The other cases are:
• Black Hawk, an adult between the ages of 41and 60.
• Buchanan County, an adult between the ages of 41 and 60.
• Cedar County, an adult between the ages of 61 and 80.
• Dallas County, an adult between the ages of 41 and 60.
• Jasper County, an adult between the ages of 61 and 80.
• Johnson County, a middle-aged adult, and one older adult.
• Polk County, three adults; an adult between the ages of 41 and 60; an adult between the ages of 61 and 80.
• Poweshiek County, an adult between the ages of 61 and 80.
• Story County, an adult between the ages of 61 and 80.
• Tama County, an adult between the ages of 41 and 60.
• Warren County, an adult between the ages of 18 and 40.
• Washington County, an adult between the ages of 61 and 80.
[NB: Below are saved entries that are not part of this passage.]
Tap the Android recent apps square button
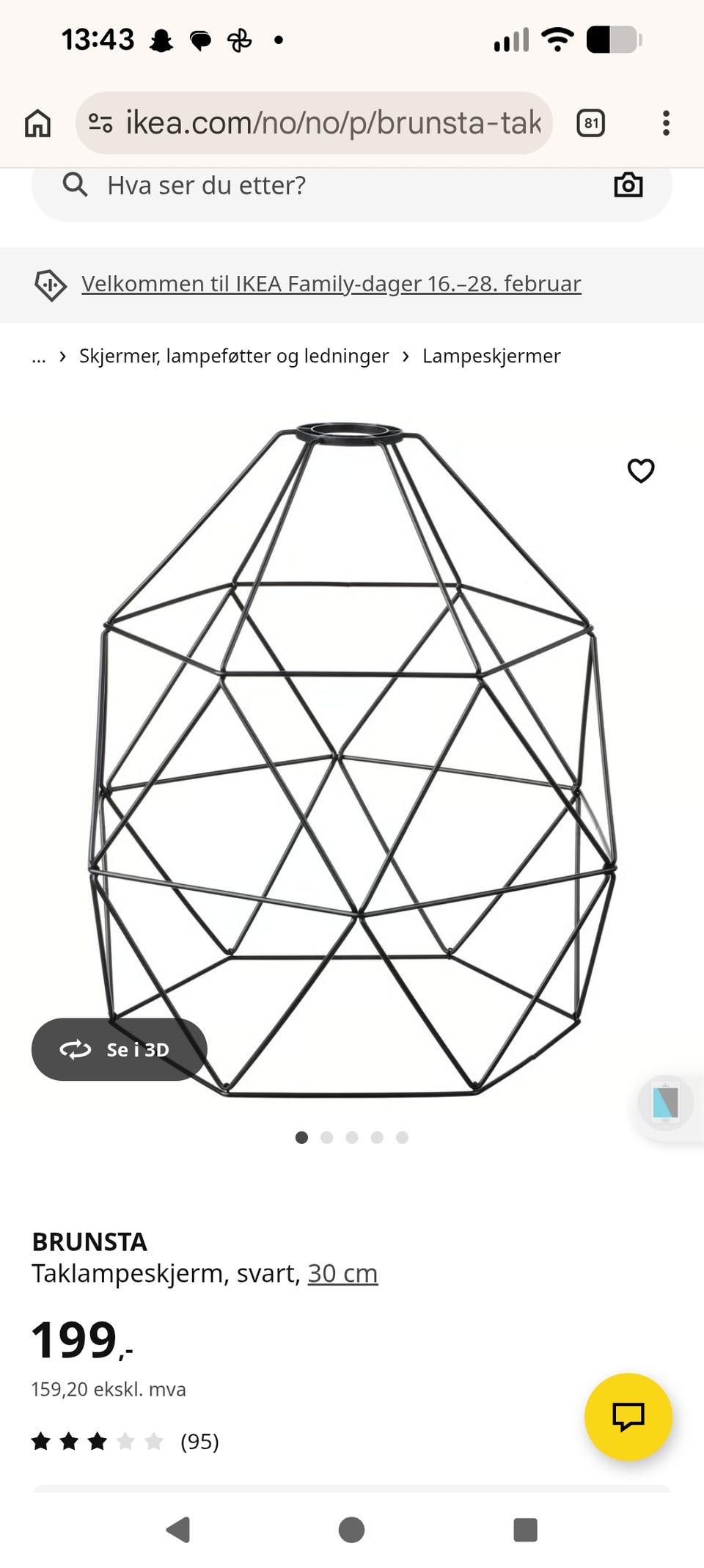Image resolution: width=704 pixels, height=1568 pixels. (x=525, y=1531)
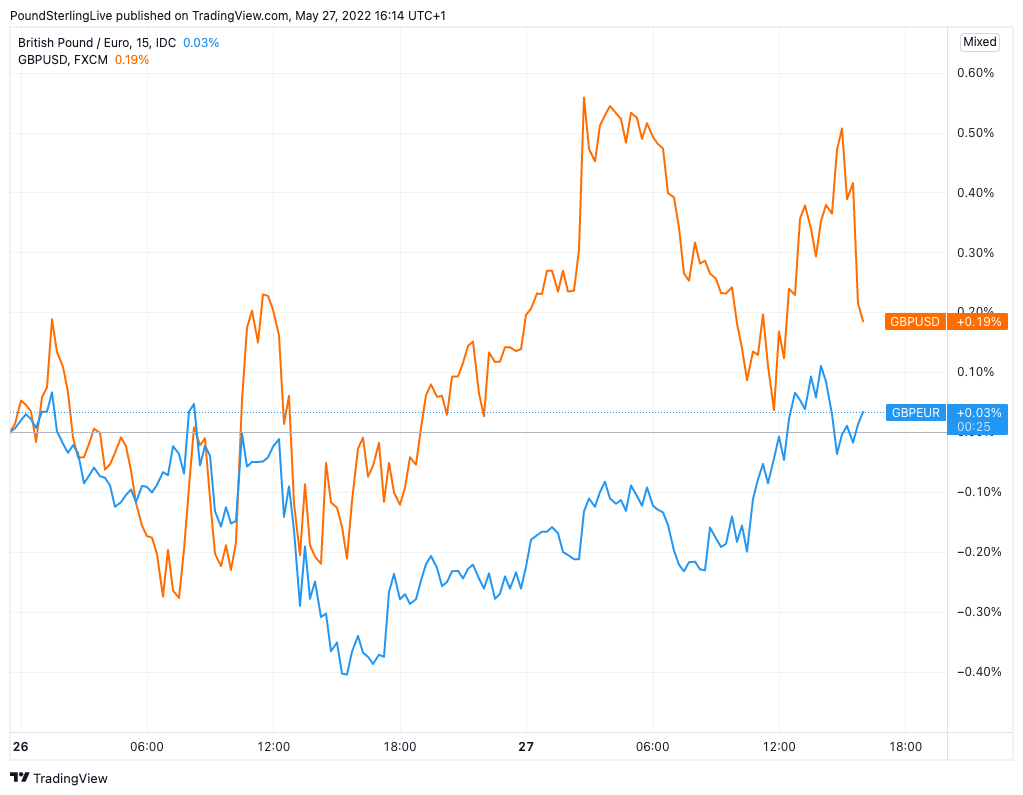This screenshot has width=1023, height=795.
Task: Select the GBPUSD, FXCM legend entry
Action: [63, 60]
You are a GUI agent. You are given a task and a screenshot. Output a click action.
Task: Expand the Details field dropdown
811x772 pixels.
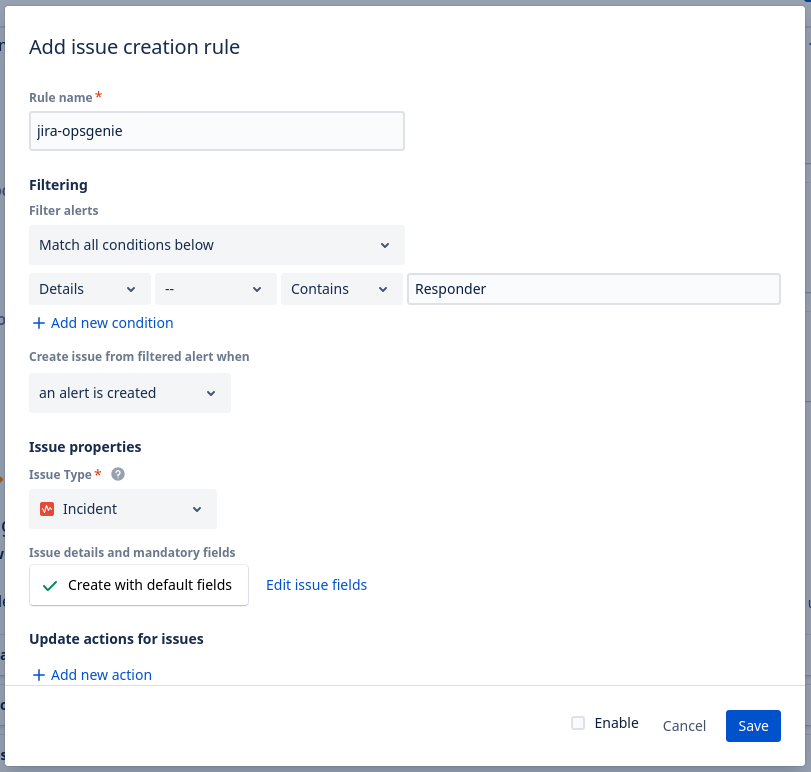coord(89,289)
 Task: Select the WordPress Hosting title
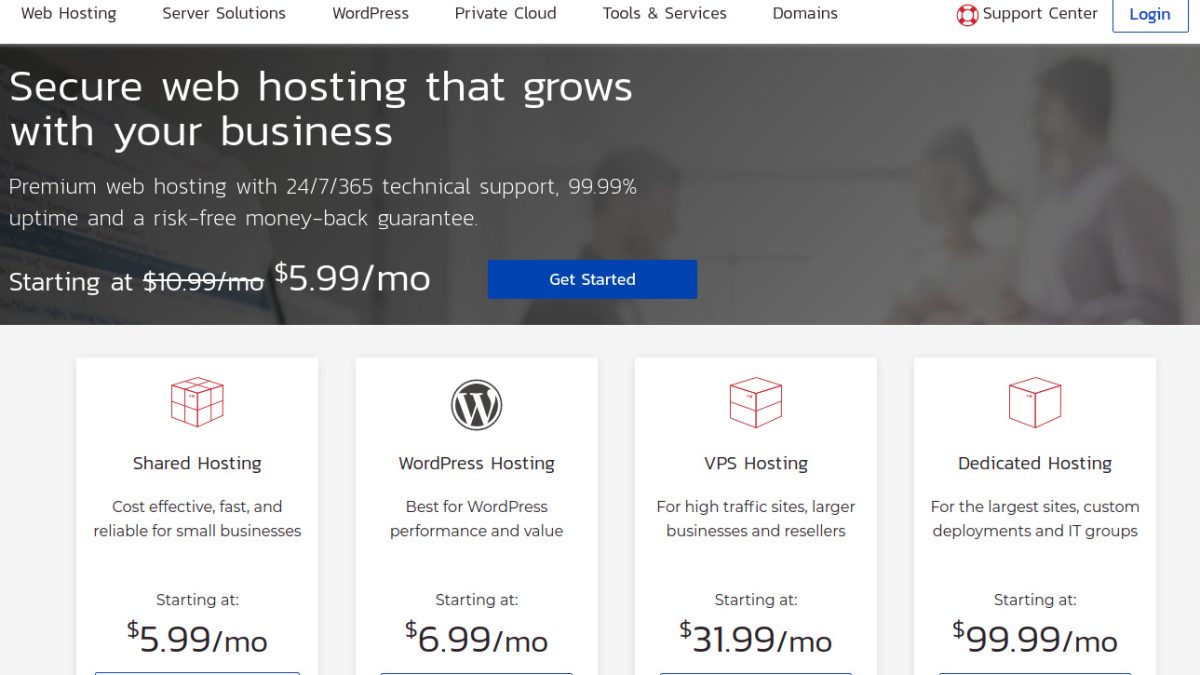pos(476,463)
A status report of monitoring and testing of COVID19 in Iowa is provided by IDPH and can be found
here. A public hotline also has been established for Iowans with questions about COVID-19. The line is available 24/7 by calling 2-1-1 or 1-800-244-7431.
The state of Iowa has started sharing the number of negative tests conducted at outside labs and is providing additional information on the conditions of those infected with COVID-19.
Reynolds said Tuesday during a press conference that while social media can be a blessing, it can also be a curse. She urged Iowans to "be intentional" with how they are using social media and to follow credible sources.
Iowa Department of Public Health Deputy Director Sarah Reisetter said Tuesday that the spread they are seeing is the spread they were anticipating. They do expect to see the numbers go up this week and Reisetter said she thinks it will be a while for the impact of social distancing to be reflective of case count.
She said she does not believe it is necessary at this time for a shelter in place order to into effect, as a shelter in place for two or three weeks will not cause the coronavirus to go away.
Reisetter said the virus is circulating around the world and can be re-introduced into communities from different places. There is currently no treatment or vaccine available and that is why it is important to use the public health's mitigation strategies that are available to use at the right times.
These strategies are recommended by the department of public health and is used as part of a layered approach intended to slow the spread of the virus in the state of Iowa.
Reynolds said she will work with her team to get information sent out soon for those who are having concerns over what are essential workers and non-essential workers. She said the state follows the guidelines laid out by homeland security emergency website and that most states use that same site.